:: Task details ::
Read the lines below and count those that have the word "agent". Respond with the number only.

(Source data)
_ _ _

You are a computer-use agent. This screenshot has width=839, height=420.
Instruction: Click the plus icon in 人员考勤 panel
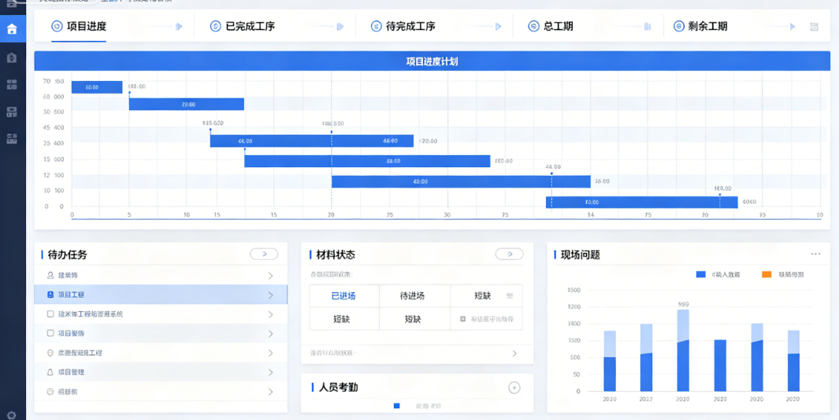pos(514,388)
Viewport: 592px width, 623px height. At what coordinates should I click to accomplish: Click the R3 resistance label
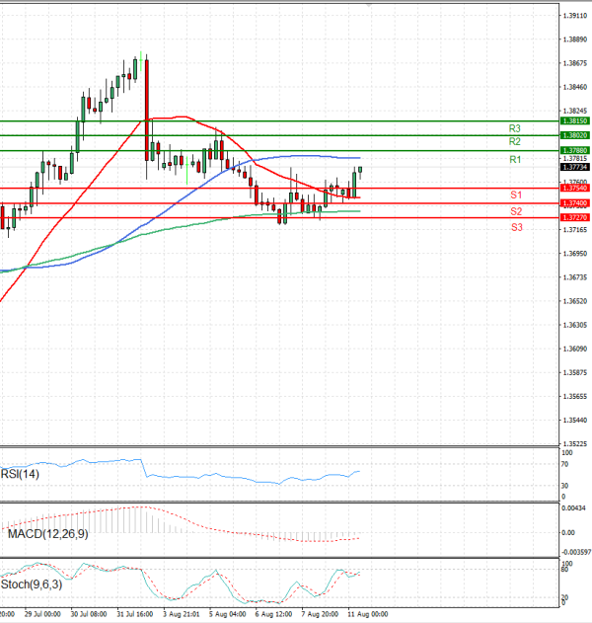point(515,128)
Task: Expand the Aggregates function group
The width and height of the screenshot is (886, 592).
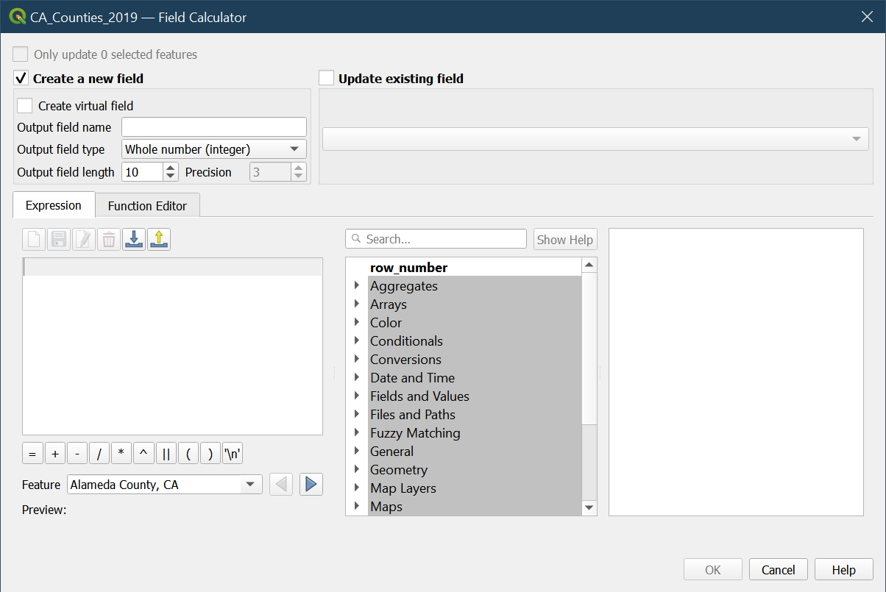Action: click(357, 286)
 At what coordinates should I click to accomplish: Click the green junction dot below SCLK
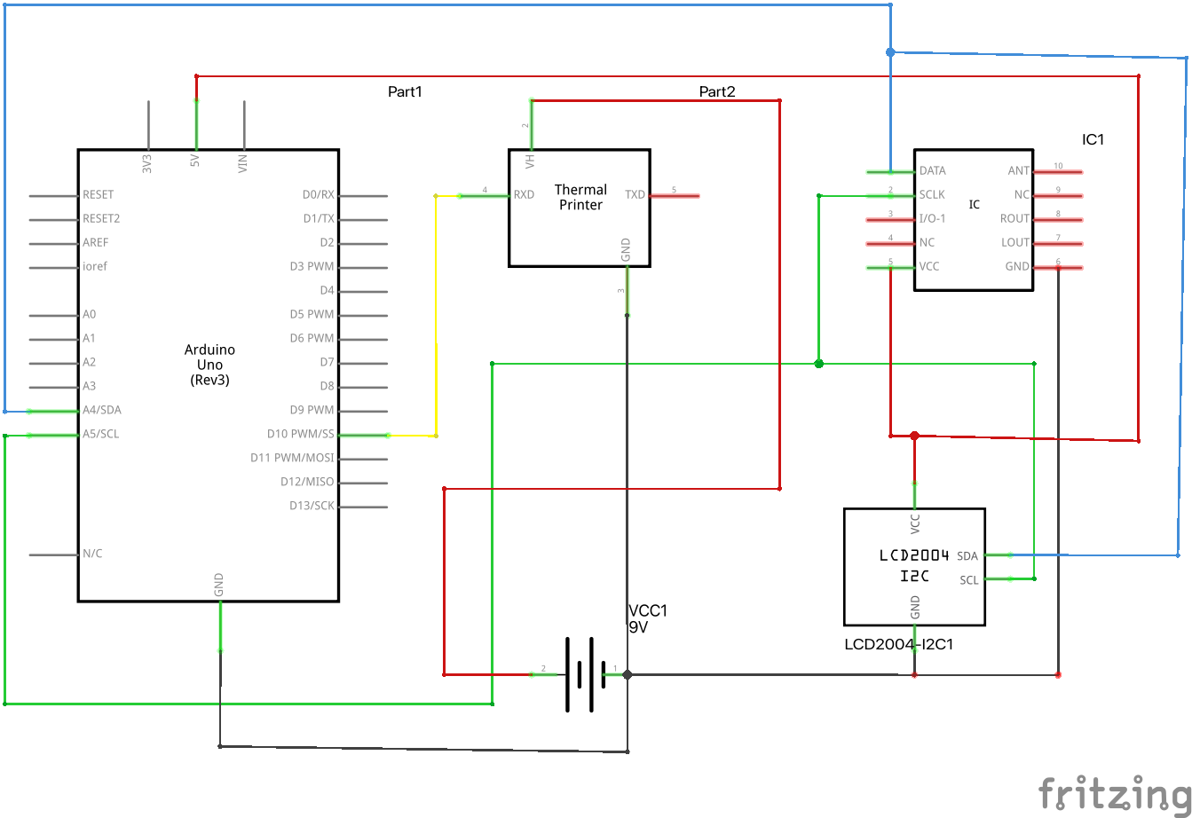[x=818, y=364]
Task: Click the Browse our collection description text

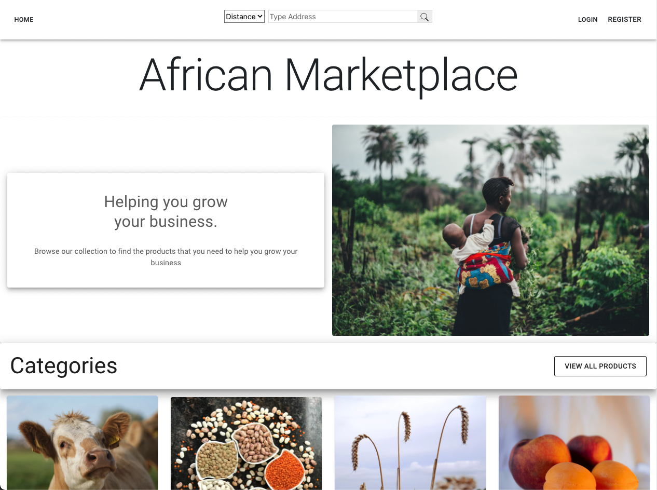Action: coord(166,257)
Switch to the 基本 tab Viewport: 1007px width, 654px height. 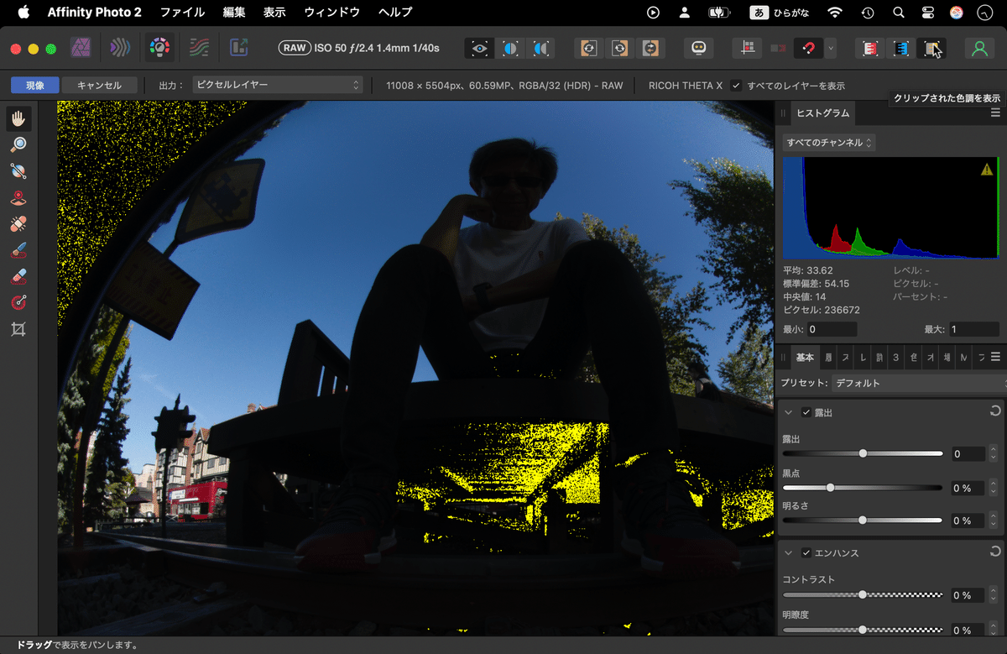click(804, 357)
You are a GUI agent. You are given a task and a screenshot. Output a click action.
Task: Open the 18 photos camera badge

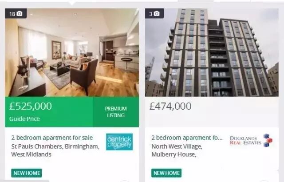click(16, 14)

_ _ _

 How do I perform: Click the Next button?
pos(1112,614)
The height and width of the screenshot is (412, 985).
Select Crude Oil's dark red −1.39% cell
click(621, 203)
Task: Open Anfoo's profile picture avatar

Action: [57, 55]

_ _ _

:: Result of the exercise ::
2